Secretas, discretas, concretas

 Numa semana em que o medo em várias das suas matizes, que vão do medo da morte ao da perda de popularidade, atrasou o eventual fim da situação pandémica, tivemos direito, para baralhar prioridades, a parangonas sobre assuntos que não interessam nem ao Menino Jesus. (E olhem que se há coração d’oiro, onde cabem todos e para quem todos interessam, diz-se que ainda é o do Menino Jesus.) Entretenimento em vez de informação, resumindo. Falo da proposta do PAN, actualizada agora com mais estardalhaço pelo PSD, em que, está bom de ver, o que se quer mesmo é saber quem faz parte da Maçonaria.


Desimaginem-se os mais distraídos que o assunto é preocupação com transparência e combate à corrupção. Se assim fosse, andavam mesmo era todos preocupados em conhecer bem os contornos, e explicá-los, sobre as disparidades dos preços das vacinas para a mesma doença. Ou as dificuldades para aprovar tratamentos ou terapias preventivas, sobre os quais temos todos os meses notícias de avanços científicos (falo do cancro mas outras haverá), quando para a SARS-CoV-2 só demorou um ano. Ou, também e ainda, esta guerra de nomes de farmacêuticas, tratada pela comunicação social e por quem lhes arranja conteúdos, como se se tratasse de um desafio Pepsi (referência a um spot publicitário de há uns anos), e que serviria era para nos mostrarem como se prova que a sanha generalizadora contra o público em favor do privado tem bom argumentário contraditório.

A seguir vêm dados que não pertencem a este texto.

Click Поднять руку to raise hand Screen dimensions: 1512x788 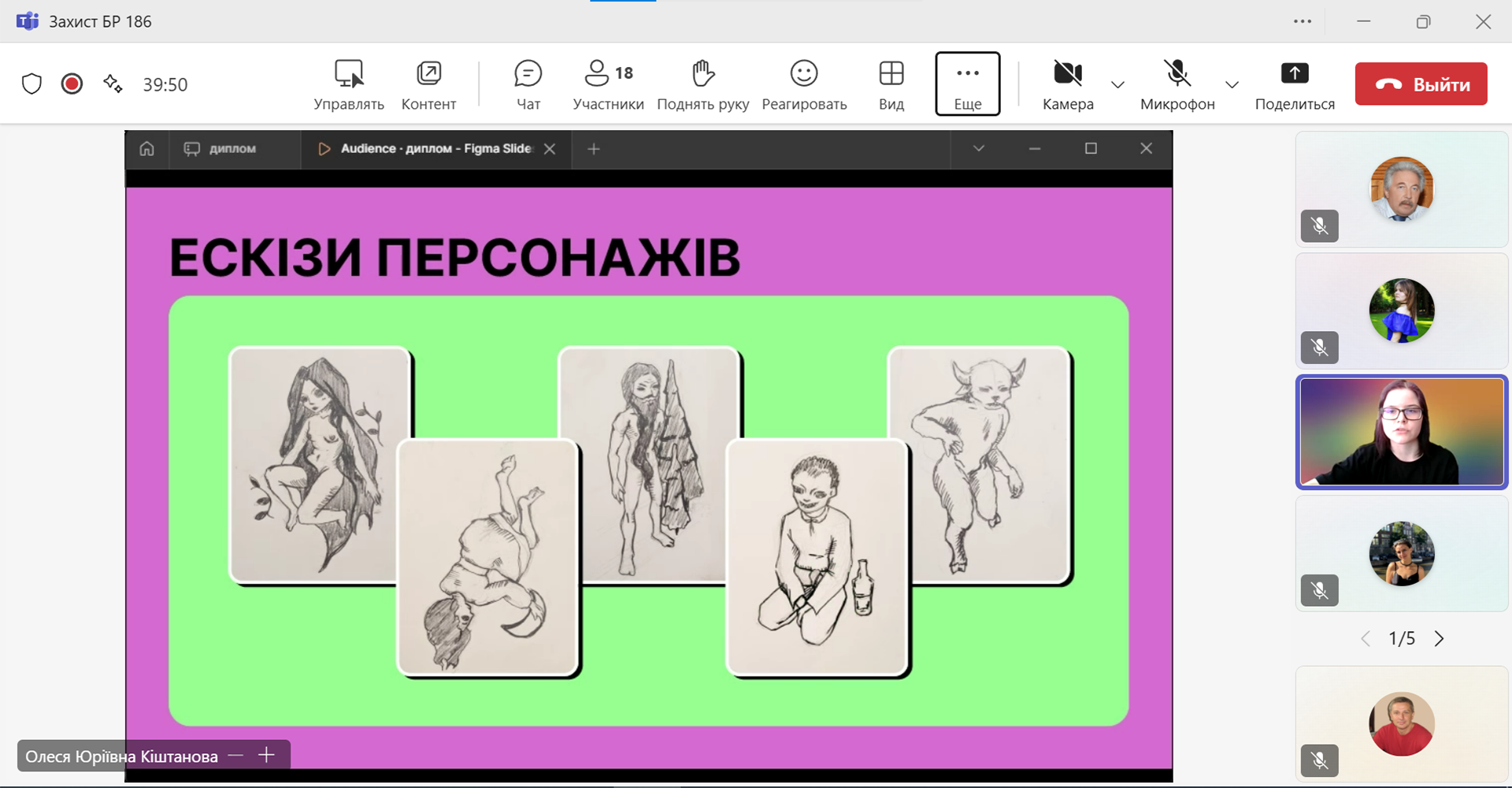[702, 84]
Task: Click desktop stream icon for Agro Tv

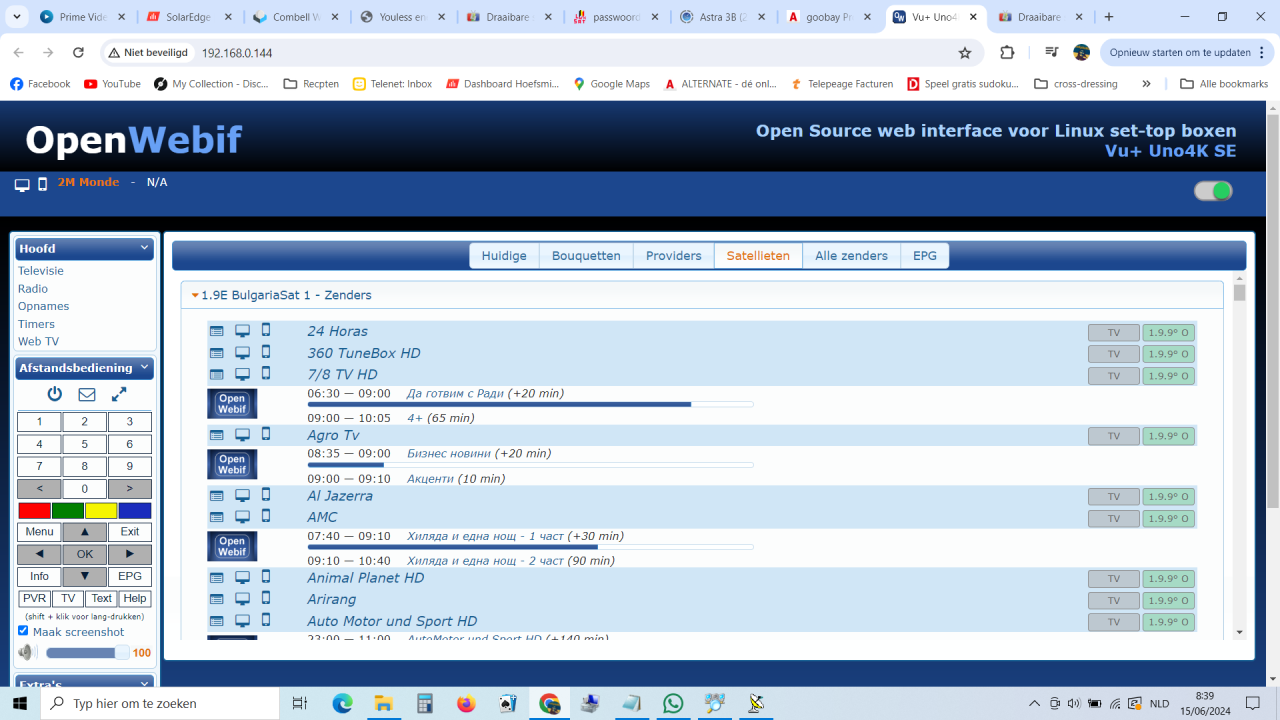Action: tap(242, 435)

Foi assim que se passou uma semana com sabor a “vida em suspenso”, como se esperássemos e temêssemos um mau diagnóstico. Mas distraídos do importante, por quem se entretém em querer legislar a bisbilhotice em relação a quem pertence a comunidades de que podemos pensar o que quisermos, e aceitá-las, desde que não sejam um bando de malfeitores. É que para se controlar esse tipo de bandos já não é preciso mais legislação, parece-me. Até porque dos vícios que se acusam certas agremiações, como são também os Partidos por exemplo, estão os bairros, os empregos e as casas de famílias cheios: a cunha e o jeitinho são a instituição com que muitos enchem a boca e chamam, louvando, “proximidade”.

Fica a impressão de que, em troca da fiscalização necessária do que nos rasteira a vida concreta, se anda a tentar dar palco , ou cadafalso, a grupos de pessoas que têm tempo e vontade de conviver em privado, esperando que o façam agora de acordo com as normas sanitárias. Parecem fazê-lo, esses sócios, fraternos, companheiros ou camaradas, ao abrigo de um capital simbólico e patrimonial conquistado em tempos mais difíceis do pensar livremente, o que é democraticamente louvável. Mesmo que o façam com práticas e rituais, mais ou menos anacrónicos ou alegóricos ou carnavalescos, a que aderem por vontade própria e com a satisfação de passarem a ser mais uns de uma elite que se deseje, se calhar até com uma certa pena, discreta.

Parto do princípio que a discrição é uma coisa muito boa, e que se identifica, não com clandestinos, mas muito mais com quem não se pavoneia, nem precisa de apregoar por aí as suas eventuais virtudes. Pessoas que por usarem um pin, entoarem uma ladainha, vestirem um invulgar hábito, todos conotados com práticas e pensamentos benévolos, sabem que não é por isso que não devem agir todos os dias para que os possam usar sem os desmerecer.

Se há quem, não precisando destas etiquetas, lhe baste dar a cara e predispor o peito às balas de causas comuns, haverá quem ao usá-las saiba bem que elas representam uma responsabilidade acrescida. E é com estas pessoas que me apetece contar. Até para decidirem como me comunicam as suas intenções. Estas podem ser secretas, porque o segredo é um direito, sem ser malévolas; ou podem ser discretas, por não precisarem de recompensa pública. E se essas intenções mexerem positivamente com a nossa vida colectiva, que a lei já existente decida que, saindo da virtualidade se possam tornar concretas, sem dolo nem crime.